The article outlines the effects of too much food and alcohol on the liver and is an annual warning people living with hepatitis may wish to heed. Because the liver is the body’s front-line filter, overindulgence can affect the body’s ability to flush out bad stuff, including alcohol, fatty acids, cholesterol and other harmful substances.

Drinking too much can cause inflammation and eventually kill off liver cells, leaving scar tissue in their place. Too much scar tissue can lead to or worsen cirrhosis. And doctors say just three gatherings a week during which someone consumes more than five servings of alcohol in two hours (common enough during the holidays) can kick-start inflammation.

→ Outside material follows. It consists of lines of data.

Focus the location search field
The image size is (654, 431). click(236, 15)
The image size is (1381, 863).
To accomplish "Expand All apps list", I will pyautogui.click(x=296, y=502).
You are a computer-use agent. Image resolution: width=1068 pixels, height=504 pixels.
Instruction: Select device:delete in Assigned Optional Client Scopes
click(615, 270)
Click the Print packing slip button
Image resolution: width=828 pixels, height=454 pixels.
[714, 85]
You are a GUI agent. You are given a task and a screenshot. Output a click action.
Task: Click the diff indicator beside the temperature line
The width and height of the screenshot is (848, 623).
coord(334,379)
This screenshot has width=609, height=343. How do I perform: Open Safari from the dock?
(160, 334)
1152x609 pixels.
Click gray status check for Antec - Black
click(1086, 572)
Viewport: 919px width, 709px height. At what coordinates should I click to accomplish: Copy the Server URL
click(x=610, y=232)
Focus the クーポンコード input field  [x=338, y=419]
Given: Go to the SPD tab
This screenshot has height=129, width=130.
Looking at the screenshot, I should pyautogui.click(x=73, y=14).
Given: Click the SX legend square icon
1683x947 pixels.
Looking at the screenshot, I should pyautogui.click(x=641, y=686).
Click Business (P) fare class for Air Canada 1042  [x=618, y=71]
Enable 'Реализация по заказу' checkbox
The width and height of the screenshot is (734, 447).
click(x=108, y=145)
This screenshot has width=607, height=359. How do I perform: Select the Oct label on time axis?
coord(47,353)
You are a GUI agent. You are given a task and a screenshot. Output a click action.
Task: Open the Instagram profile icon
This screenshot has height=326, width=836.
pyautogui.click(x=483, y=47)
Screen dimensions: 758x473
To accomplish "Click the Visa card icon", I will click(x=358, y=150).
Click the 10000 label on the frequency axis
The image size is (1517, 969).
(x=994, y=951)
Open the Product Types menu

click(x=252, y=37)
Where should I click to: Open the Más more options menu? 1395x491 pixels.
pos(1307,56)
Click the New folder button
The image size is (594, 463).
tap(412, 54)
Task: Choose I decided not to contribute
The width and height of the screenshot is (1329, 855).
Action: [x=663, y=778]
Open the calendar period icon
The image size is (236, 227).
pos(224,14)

Eating too much, especially when feasting involves foods with lots of saturated fats, refined carb or processed red meat can lead to non-alcoholic fatty liver disease (NAFLD), which occurs when fat starts filling the liver. Like alcohol, this fat can lead to inflammation and eventual scarring. Doctors say NAFLD can develop in as little as six weeks if someone really overdoes it.

Fortunately, with a little self-control (including, possibly, a dry January) the liver can regenerate. Losing weight after the holidays can also help reduce fat in the liver by up to 30 percent.